In Statistical Quality Management, Statistical Process Control (SPC) is an importance aspect. In order to improve the manufacturing process in practice, we tried to make some research and analysis on this aspect especially on the Geometric Control Charts. In this article, we have found a new method and reached some meaning conclusions in the Quality Management.This article consists of two chapters. We give the summaries as follows:Chapter 1: As we all know, there are some common use control charts in Quality Management such as p or np chart. But they have also shortcoming in practice. The binomial p chart requires a binomial sample size n that is too large to be practical for many processes when p is as small as 0.01. The control chart based on the geometric distribution(g-type chart) has shown to be competitive with p or np chart for monitoring the proportion especially for application in high quality manufacturing environments. However when the cases with LCL=0 occur, plotting values beneath the LCL is impossible given the non-negative nature of units, such type of lower control limits no ability to detect rate increase. In fact, situation with a zero LCL is not uncommon.

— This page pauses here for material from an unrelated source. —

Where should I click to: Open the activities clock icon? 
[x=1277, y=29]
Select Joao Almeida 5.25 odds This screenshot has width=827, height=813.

In this article we propose the g-type chart with asymmetric control limits. It is found that with the nonzero LCL, the power to detect rate increase hasmuch improved and the power to detect rate is nearly fixed, and the in-control average run length (ARL) is the almost the same as the symmetric control chart. In practice the quantitative results of the paper can be used to determine the control limits.Chapter 2: In general, if a point plots outside the control limits, we think the process is out of control. There have been numerous attempts to patch this deficiency in the geometric control chart with a zero LCL by adding "supplementary runs rules". The within-limit supplementary rules are that will lead to a signal if M successive points equal to the zero LCL M successive points equal to zero or one and if M successive points all plot beneath the center line (CL) even if they all remain inside the control limits. In this chapter, we gave examples to compare the three supplementary rules and reached some conclusions.